Eight working groups of millennials presented their solutions in a format similar to those on the TV show, Shark Tank. The Millennial Mixer, on Monday evening, culminated a project that ARC Executive Director Doug Hooker has pursued for almost three years. The teams have been working most of this year.
After the mixer, Hooker said he viewed the eight teams as a convergence of focus group, think tank, and implementation team.
“They are a focus group in that we started with the idea of putting them in a lot of settings they are comfortable in and asking, ‘what do you want to see in this region and what will keep you committed.’ We got lots of ideas and these eight subjects rose to the top. So that’s a focus group.
“The think tank aspect is, ‘How do you put these ideas into action; how does the region implement them,’” Hooker said. “As far as implementation team, you saw their energy, their excitement. They are laser focused on implementing these ideas.”

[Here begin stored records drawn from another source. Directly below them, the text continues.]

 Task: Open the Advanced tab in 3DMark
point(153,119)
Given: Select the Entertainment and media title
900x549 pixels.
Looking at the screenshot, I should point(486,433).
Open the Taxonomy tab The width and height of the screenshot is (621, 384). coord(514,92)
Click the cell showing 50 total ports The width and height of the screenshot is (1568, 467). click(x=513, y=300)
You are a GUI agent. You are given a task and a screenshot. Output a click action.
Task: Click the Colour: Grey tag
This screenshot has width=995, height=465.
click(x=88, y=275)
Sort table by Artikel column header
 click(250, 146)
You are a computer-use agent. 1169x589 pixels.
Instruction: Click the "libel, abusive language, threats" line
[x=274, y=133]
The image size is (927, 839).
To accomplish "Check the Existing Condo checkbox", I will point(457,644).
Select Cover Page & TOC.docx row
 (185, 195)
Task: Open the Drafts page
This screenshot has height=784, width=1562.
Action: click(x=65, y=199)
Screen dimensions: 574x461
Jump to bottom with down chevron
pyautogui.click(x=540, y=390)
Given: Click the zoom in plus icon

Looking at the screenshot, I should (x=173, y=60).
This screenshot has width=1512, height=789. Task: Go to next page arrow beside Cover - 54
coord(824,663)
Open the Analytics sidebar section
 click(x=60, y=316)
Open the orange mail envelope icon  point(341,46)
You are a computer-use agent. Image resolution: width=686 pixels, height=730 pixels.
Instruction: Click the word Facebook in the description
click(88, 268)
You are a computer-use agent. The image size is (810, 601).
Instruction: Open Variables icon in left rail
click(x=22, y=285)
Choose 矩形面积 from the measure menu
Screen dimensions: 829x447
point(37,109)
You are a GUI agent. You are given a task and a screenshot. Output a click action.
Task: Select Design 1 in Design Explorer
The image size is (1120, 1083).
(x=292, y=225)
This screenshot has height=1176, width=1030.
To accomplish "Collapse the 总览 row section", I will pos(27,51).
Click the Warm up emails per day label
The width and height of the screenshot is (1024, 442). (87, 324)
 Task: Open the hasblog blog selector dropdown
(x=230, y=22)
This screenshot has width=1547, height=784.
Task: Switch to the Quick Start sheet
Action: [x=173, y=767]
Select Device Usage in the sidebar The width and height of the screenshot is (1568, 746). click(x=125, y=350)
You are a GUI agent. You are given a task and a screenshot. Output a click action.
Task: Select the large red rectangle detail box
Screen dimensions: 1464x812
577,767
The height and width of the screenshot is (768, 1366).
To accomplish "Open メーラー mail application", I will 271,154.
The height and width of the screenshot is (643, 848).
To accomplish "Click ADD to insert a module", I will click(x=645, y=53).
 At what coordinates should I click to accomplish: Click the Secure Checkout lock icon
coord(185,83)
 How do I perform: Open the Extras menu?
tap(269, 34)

At this point, Nick Juliano, a presenter, walked up and offered to be a contact for future stories about his group’s effort. Juliano said he wanted to approach the Metro Atlanta Chamber to gauge its support and interest on advancing the group’s subject – creating a unified voice of support for transit in metro Atlanta, and a unified transit system to operate it.
Hooker offered to introduce Juliano to chamber chamber President/CEO Hala Moddelmog, who attended the mixer.
The solution Juliano and his teammates devised is to unify the support for transit that is emerging throughout the region. A number of polls have showed a rising level of support across the region for improving transit.
The group already has created a website to begin building support and gathering responses to a poll.
A related aspect is to unify the region’s five major transit systems in order to promote the development of a comprehensive transit system. The group cites MARTA, GRTA, Cobb Community Transit, Gwinnett County Transit, and Atlanta Streetcar.
According to a statement on the website: “Transit is top of mind for individuals across the region, but this has translated to limited action. If metro Atlanta is to remain competitive as a region, it will need to provide residents with a comprehensive and unified transit system capable of moving people conveniently and efficiently throughout the region.”
A second team that considered the transit issue considered the issue of healthy transit habits.
The upshot is to make MARTA an integral part of life in metro Atlanta. Ideas include an app that lists events occurring at locations near MARTA bus and rail stops; expanding the fresh market concept that MARTA has developed at the West End Station; staging pop up community gardens in underused parking lots; and having live DJs mix music inside MARTA trains.
MARTA would hire an art curator to coordinate the events, according to presenter Blake Bredbenner.